AT&T Time Warner merger

My new piece at CNN begins by noting that antitrust law has moved on since the Truman era, even if the U.S. Department of Justice hasn’t quite:

In 1948 the US Supreme Court ordered Hollywood studios to sell their movie theaters, following the then-popular idea that the government should police marketplace competition by restraining businesses’ vertical integration — or as we might put it these days, by ordering content kept separate from distribution.

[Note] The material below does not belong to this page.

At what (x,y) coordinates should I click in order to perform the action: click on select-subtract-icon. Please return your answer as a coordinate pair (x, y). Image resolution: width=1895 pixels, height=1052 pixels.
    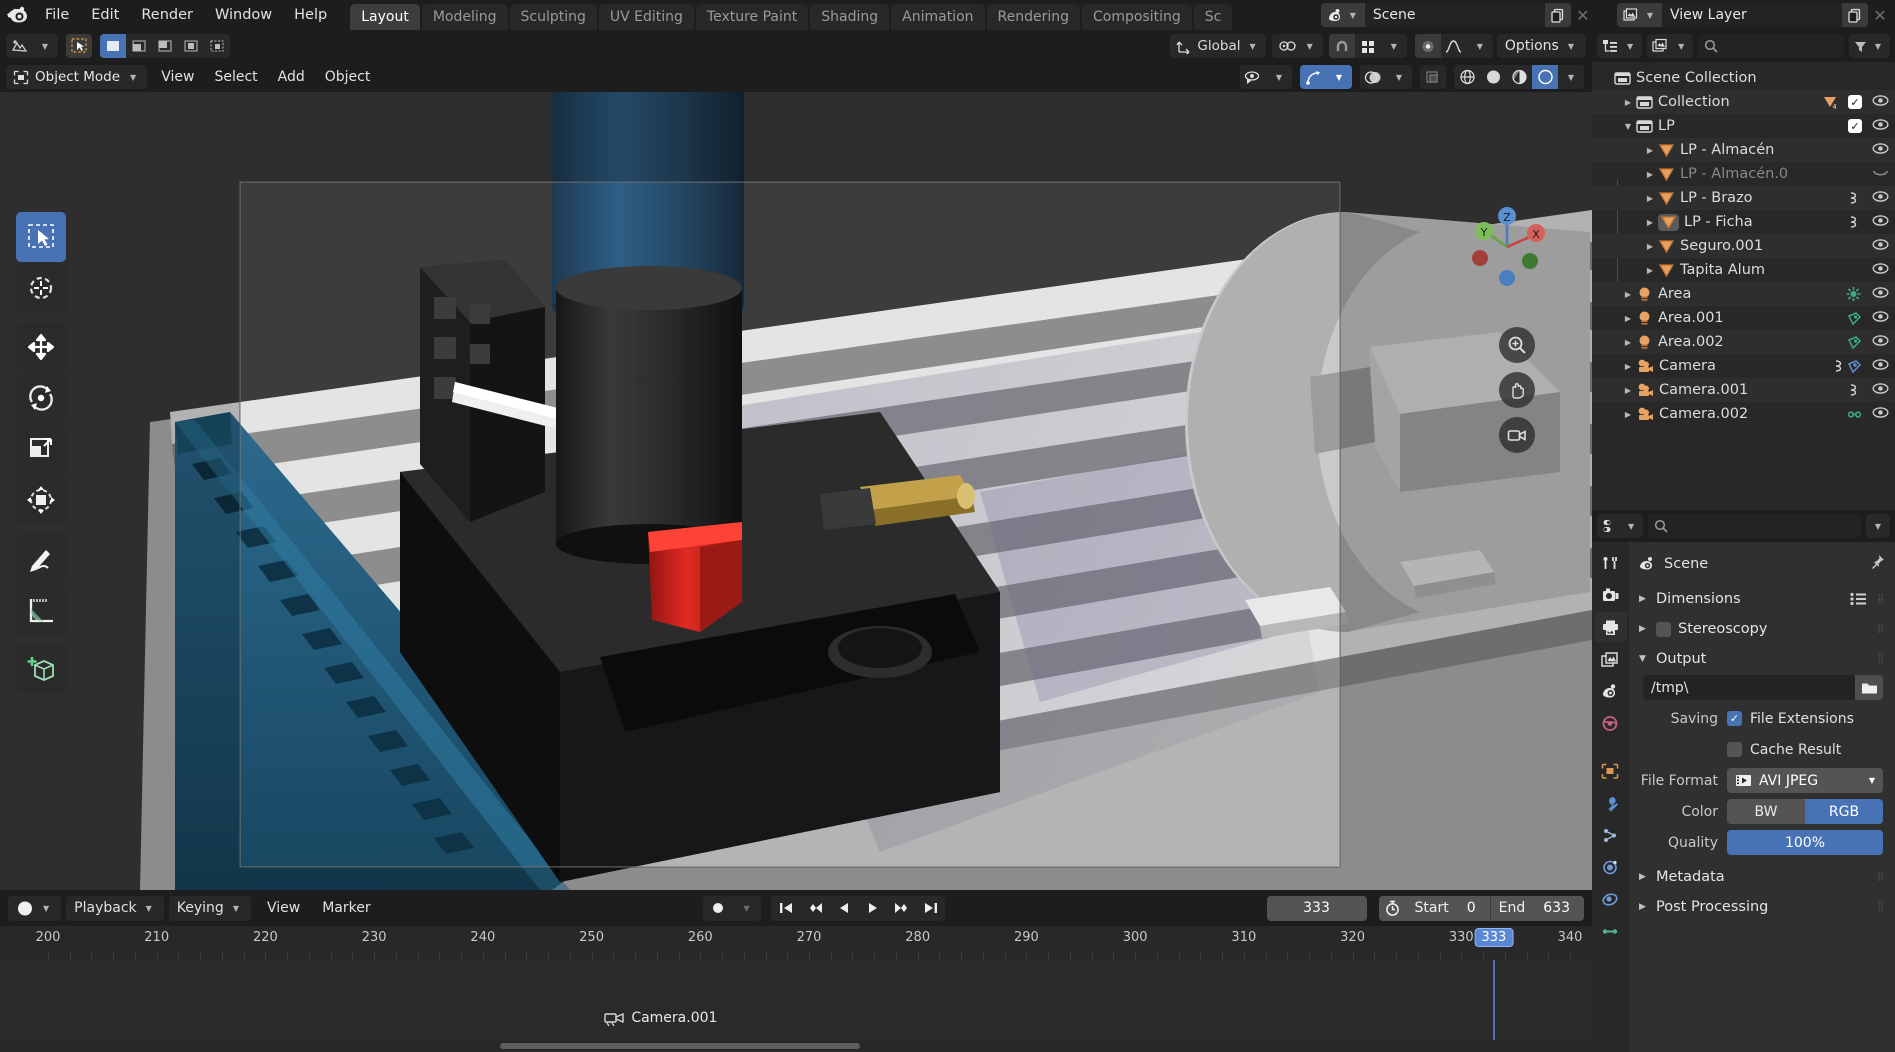
    Looking at the image, I should click on (165, 46).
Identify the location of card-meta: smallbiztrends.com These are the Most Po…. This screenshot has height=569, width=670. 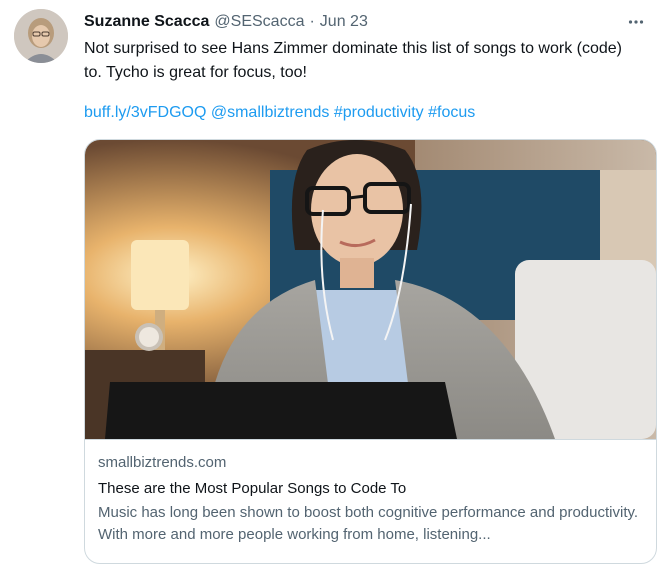
(372, 499).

The surprise in 2018 is not so much that US District Judge Richard Leon rejected the government’s challenge to the $85 billion AT&T-Time Warner merger. That much was expected by most antitrust watchers. The shock came from the stinging way he rejected the government’s evidence — using language such as “gossamer thin” and “poppycock.”

CNN, of course, is owned by merger participant Time Warner. The question is not whether vertical integration will happen in video delivery, but whether older companies will be allowed to catch up. For Washington to block a merger like this, I suggest, “would be as futile as attempting to separate Net from Flix or You from Tube.”